### INPUT ROWS
※
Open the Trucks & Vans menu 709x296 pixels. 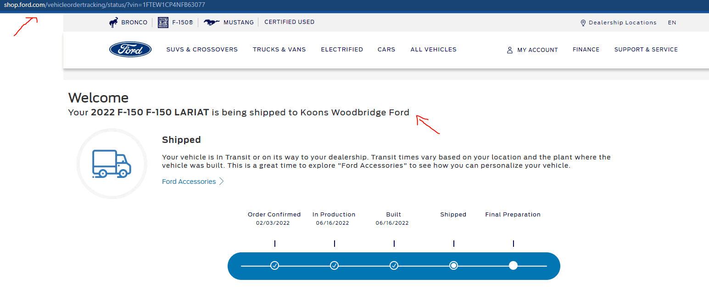coord(279,50)
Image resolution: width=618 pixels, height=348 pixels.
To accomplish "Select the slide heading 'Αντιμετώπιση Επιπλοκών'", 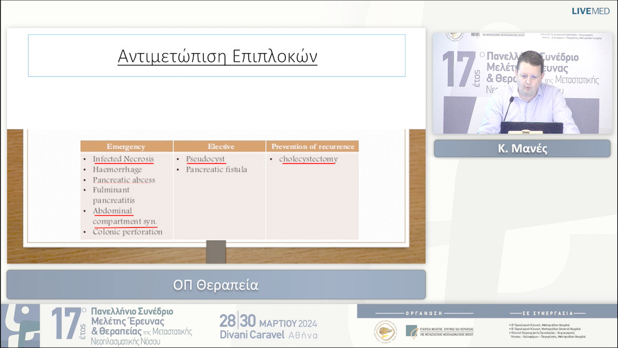I will pyautogui.click(x=217, y=56).
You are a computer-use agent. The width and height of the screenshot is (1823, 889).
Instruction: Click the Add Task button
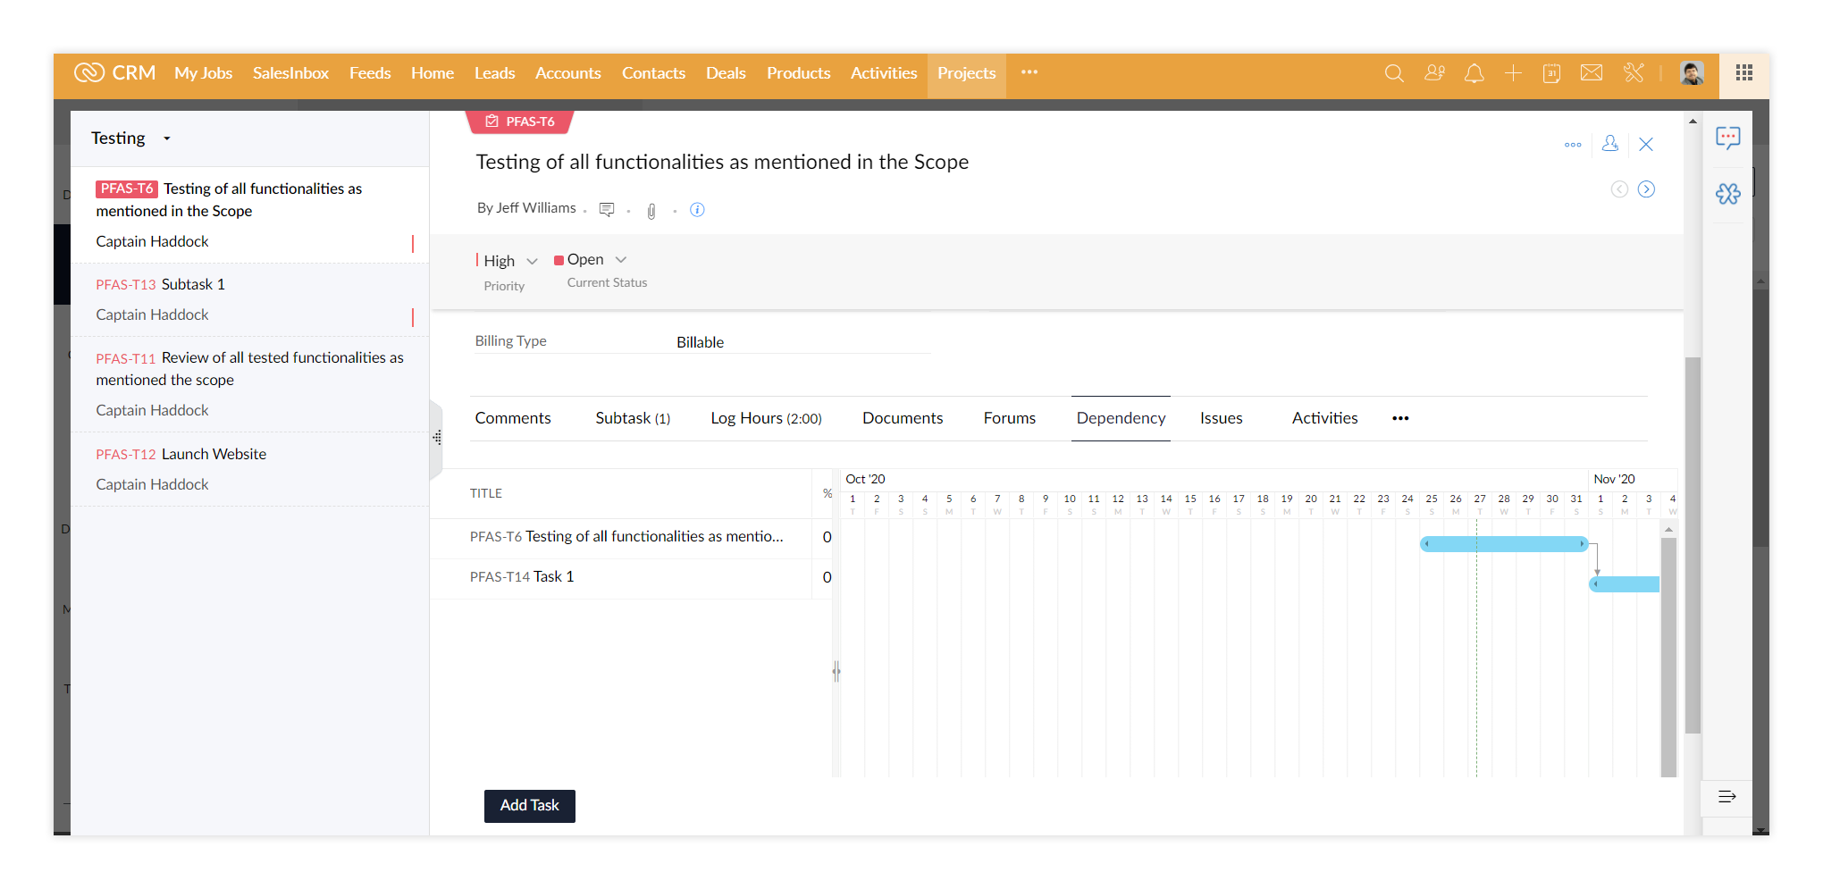(x=529, y=805)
※
### WHAT IS ASKED
Copy out the records word for word, starting at the line that contains "You are a computer-use" and continuing through the end of the records. Leave the pictures out of your answer.

### EXERCISE SOLUTION
You are a computer-use agent. The width and height of the screenshot is (1823, 889).
Instruction: Click the Add Task button
(x=529, y=805)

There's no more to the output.